El presidente debe saber nuestra opinión y sentimiento sobre la remoción de Samán

Por • 18 Feb, 2010 • Sección: Reflexiones

¿Qué señal nos envía su salida o para dónde va? Aquí seguimos, esperando respuesta

Todavía confiamos en que le tenga reservado un destino político acorde con su dimensión revolucionaria y con el momento que atraviesa nuestra revolución.

Pero la salida de Samán es interpretada por el movimiento obrero y popular, por el ala izquierda de este proceso, como una mala señal que no se acopla al discurso de radicalización y que parece contrariar el rumbo de profundización del proceso.

La lucha de clases se manifiesta en el conjunto de la sociedad, incluyendo la superestructura política y el interior del Estado-gobierno; así que defender las posiciones de avanzada es fundamental.

La figura de Samán ya se ha asociado, en nuestro imaginario, al lado de Chávez, como su brazo izquierdo que apunta hacia el combate concreto contra el capital, las expropiaciones, la mano dura contra la especulación y el sabotaje, la lucha implacable contra las roscas y las mafias del mercado, contra los saboteadores y acaparadores que juegan con las necesidades y con el alimento del pueblo, la avanzada hacia la implantación del control obrero, con pasos adelante y de reafirmación del poder popular, que se enfilan hacia el nuevo modelo productivo y la transición al socialismo. Samán personaliza, en buena medida, la realización de las “3 R” del presidente Chávez, la desburocratización, el desmontaje del Estado burgués, líneas que el Comandante nos está remachando de manera constante. Accesible siempre a la base, a los trabajadores y al movimiento popular, todos palpamos que es Samán uno de los ministros que, de manera ejemplar, recoge y traduce vigorosamente el compromiso radical con este discurso; un discurso que no todos parecen traducir en hechos constatables (¡Y el pueblo lo nota!). Queremos seguirlo viendo al lado de Chávez, en una misión trascendental, sin retroceso.

La salida de Samán, a secas y sin más, sin saber si se le asignará esa nueva misión que apenas fue insinuada, acorde con lo que representa, siembra la incertidumbre y dispara las alarmas, no ayuda a reavivar los ánimos que deben agitar la Campaña Admirable.

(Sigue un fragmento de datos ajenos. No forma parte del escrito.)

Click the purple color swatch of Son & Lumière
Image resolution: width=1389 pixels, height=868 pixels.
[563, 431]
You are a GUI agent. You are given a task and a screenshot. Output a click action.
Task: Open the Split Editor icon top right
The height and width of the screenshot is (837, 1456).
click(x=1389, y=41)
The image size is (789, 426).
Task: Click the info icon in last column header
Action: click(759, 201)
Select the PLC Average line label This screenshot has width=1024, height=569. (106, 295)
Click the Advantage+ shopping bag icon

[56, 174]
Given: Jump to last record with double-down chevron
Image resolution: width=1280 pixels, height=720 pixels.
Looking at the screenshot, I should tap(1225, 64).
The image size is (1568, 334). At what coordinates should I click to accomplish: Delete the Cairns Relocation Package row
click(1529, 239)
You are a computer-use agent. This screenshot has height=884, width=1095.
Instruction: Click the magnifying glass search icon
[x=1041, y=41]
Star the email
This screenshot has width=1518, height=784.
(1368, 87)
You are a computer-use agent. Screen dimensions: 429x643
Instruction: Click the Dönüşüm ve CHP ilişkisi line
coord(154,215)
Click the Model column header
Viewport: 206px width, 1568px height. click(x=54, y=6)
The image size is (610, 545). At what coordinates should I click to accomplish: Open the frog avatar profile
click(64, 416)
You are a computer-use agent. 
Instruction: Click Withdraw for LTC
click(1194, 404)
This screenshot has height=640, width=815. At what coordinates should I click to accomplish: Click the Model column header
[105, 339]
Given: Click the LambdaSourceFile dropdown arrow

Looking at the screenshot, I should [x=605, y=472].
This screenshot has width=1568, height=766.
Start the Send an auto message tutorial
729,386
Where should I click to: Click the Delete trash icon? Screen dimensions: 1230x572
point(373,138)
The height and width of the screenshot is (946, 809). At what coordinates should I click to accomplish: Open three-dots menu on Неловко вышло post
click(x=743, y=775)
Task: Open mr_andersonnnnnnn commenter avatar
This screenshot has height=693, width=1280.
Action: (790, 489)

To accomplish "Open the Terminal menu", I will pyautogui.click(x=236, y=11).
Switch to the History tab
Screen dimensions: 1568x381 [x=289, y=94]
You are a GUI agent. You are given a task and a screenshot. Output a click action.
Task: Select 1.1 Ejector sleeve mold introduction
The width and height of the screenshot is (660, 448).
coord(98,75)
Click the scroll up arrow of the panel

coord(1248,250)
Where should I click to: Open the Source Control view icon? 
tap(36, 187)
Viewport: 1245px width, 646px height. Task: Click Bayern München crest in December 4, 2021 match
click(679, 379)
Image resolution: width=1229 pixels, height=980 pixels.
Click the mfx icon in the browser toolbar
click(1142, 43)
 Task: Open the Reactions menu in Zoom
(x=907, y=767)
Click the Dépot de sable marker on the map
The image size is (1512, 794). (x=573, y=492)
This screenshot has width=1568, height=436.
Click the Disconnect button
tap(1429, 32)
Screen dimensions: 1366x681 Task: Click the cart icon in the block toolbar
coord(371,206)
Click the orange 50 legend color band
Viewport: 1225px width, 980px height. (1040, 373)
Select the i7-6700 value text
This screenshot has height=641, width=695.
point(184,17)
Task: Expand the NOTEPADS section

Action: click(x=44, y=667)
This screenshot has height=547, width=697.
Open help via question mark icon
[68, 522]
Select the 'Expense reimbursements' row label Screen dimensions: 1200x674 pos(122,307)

Sabemos que el reformismo y la conciliación con la burguesía también procuran sus propios escenarios, sabemos que la oligarquía y el imperialismo presionan, y cuando se tropiezan con la tranca de Chávez, tratan de remover otros escollos para debilitar al proceso y ganar espacio; piedras como Samán que les estorban mucho y que exacerban sus odios ante el disfrute del pueblo.

Si somos parte de la vanguardia del sujeto social de esta revolución y si proclamamos la participación democrática y protagónica, deberíamos ser escuchados, deberíamos ser entendidos, debería haber un margen de confianza en nosotros y en nuestro instinto, deberíamos recibir alguna explicación por parte del que asumimos como nuestro gobierno, deberíamos poder influir en la toma de sus decisiones o en la rectificación de sus caminos. ¡Acaso no somos, con nuestro presidente, el Poder Popular!

Entendemos que Chávez actúa, como es lógico,en su condición de jefe del gobierno y con la iniciativa propia de su liderazgo, pero no sabemos qué factores pueden estar incidiendo en este caso, como parte de esa lucha de clases que todo lo penetra. Y para algo estamos aquí. Uno de esos factores podemos y debemos ser nosotros mismos, o dejaremos campo a otros que podrían tener, quizás, un signo adverso.

Empujemos en el sentido de nuestra causa, para hacer peso en la balanza, con nuestra voz, como militantes y luchadores sociales de la revolución bolivariana. La radicalización de la revolución que impulsa nuestro presidente, en estos momentos necesita a Samán.

Por esa misma condición de líder fundamental de nuestro proceso revolucionario, podemos apostar al tino, la sensibilidad y síntonía del Comandante Chávez para el diálogo con el clamor del pueblo. ¡Que oiga ese clamor nuestro presidente! Necesitamos una respuesta oportuna y por supuesto… una buena señal.